Лейтенанту надоело уговаривать. Он остановил лошадь, сгреб меня в охапку и, посадив в розвальни, стегнул кнутом ни в чем не повинную лошадь.
— Семь бед — один ответ!
Так между нами установился мир.
Часть, куда я попала, находилась на отдыхе, ждала пополнения, работы у меня было мало, и я хорошо поправилась. Лейтенант оказался талантливым портным: одну гимнастерку ушил по мне, из другой смастерил юбку. Нашел по ноге и валенки, и сапожки. Часто сокрушался: «Ты знаешь, Майя, тогда я приехал к командиру полка, со смешком докладываю — так и так, не военфельдшер, а кривобокая пигалица... Ну дал он мне эту пигалицу, век помнить буду!»
Хорошим человеком оказался лейтенант! И мы дружили. И вообще, я в части, как говорят в народе, пришлась ко двору. Одно меня угнетало: я не знала адреса Володи и не могла списаться с ним. Маме домой я еще ничего не сообщала. Перед самой отправкой нашего полка на фронт меня вызвали в штаб 3-й Ударной армии.
— Вас переводят в другую часть.
Я запротестовала:
— У меня там товарищи, мы выступаем на передовую!
— Так надо, — и представили младшему лейтенанту: — Адъютант командира части доставит вас к новому месту службы.
Адъютант усадил меня в легковую машину, и мы поехали. Ох, эти фронтовые дороги! Сладко покуривая, адъютант загадочно спрашивал:
— А вы, Майя Григорьевна, в какой части предпочитаете служить: там, где любят женщин, или там, где не любят?
«Начинается, — грустно подумала я. — Хороша же часть, если там такие командиры». Я отодвинулась, насколько позволяло сиденье. А он продолжал:
— Надо же отвечать, хотя бы потому, что вас спрашивает адъютант.
Я возмутилась:
— Как вам не стыдно, у меня муж командир...
А он, кажется, шутил, намекая на мои медицинские эмблемы:
— С гадюками все злюки!
Дольше я не могла вынести и на ходу выпрыгнула из машины.

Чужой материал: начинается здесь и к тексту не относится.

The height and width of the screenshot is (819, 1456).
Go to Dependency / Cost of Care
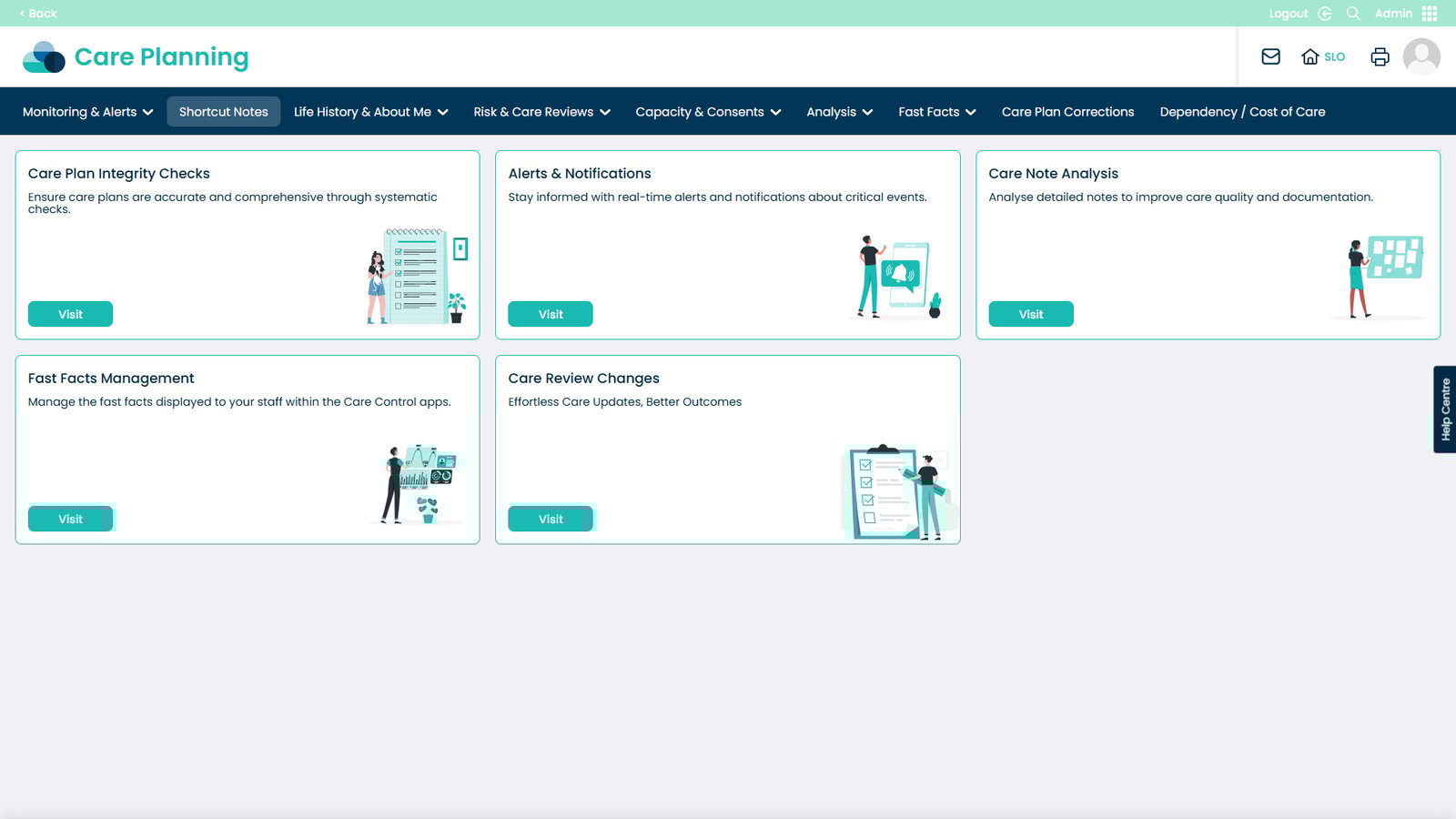click(x=1242, y=112)
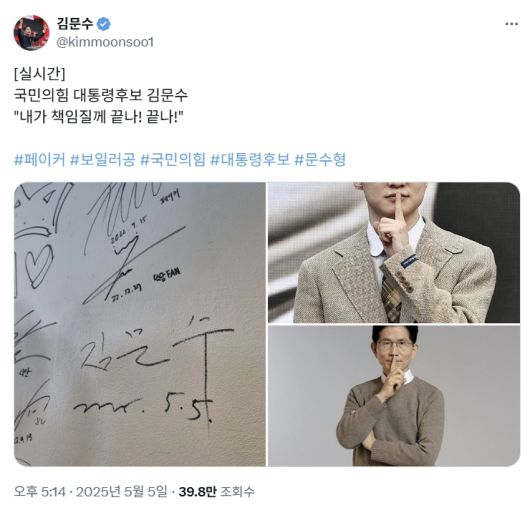Select the #국민의힘 hashtag
The height and width of the screenshot is (510, 530).
pyautogui.click(x=173, y=159)
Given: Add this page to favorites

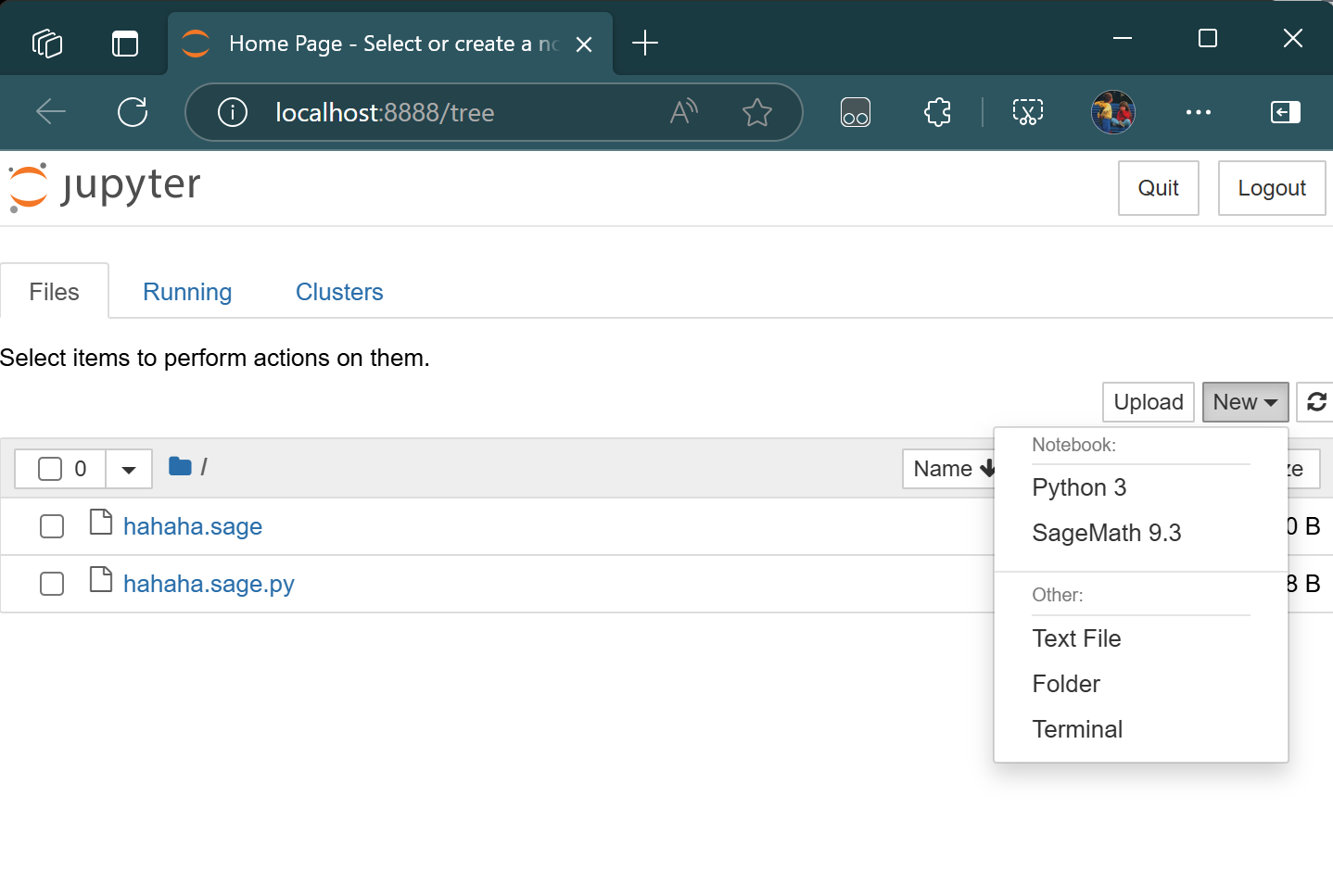Looking at the screenshot, I should (756, 112).
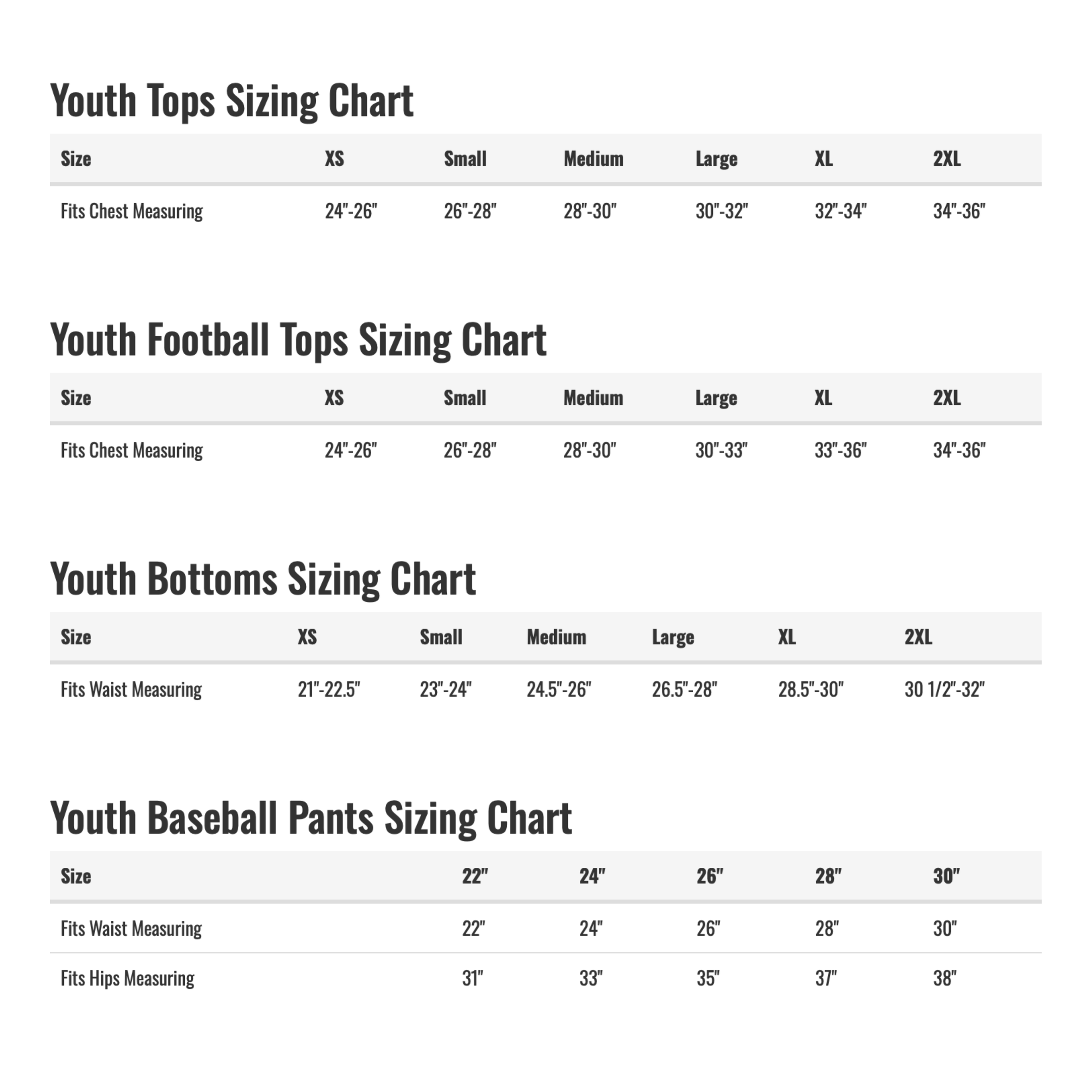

Адъютант не на шутку перепугался, попросил прощения. Передо мной был совсем другой человек, серьезный, сдержанный, даже стеснительный. Но легче на душе у меня не стало.
Наконец мы приехали. Меня ввели в просторный штабной блиндаж. Адъютант позвал:
— Товарищ командир полка, прибыли...
И тотчас откуда-то из глубины родной, полный ожидания и радости голос:
— Дорогаечка!
Это был голос Володи. Это был Володя! От неожиданности, от всего пережитого я расплакалась.
— Ну, полно, Маюха, не реви, — утирал мне слезы Володя. — Видишь, все устроилось, как мы хотели. Да и что могут подумать о тебе, ты же гвардеец.
За обедом милые люди угощали меня варениками с кислым-прекислым творогом. Это была затея адъютанта, и я простила его. Это был необыкновенный день, день встречи, узнавания, радости и всепрощения. Он как бы знаменовал конец моим страданиям, и я запомнила его: 21 ноября 1942 года.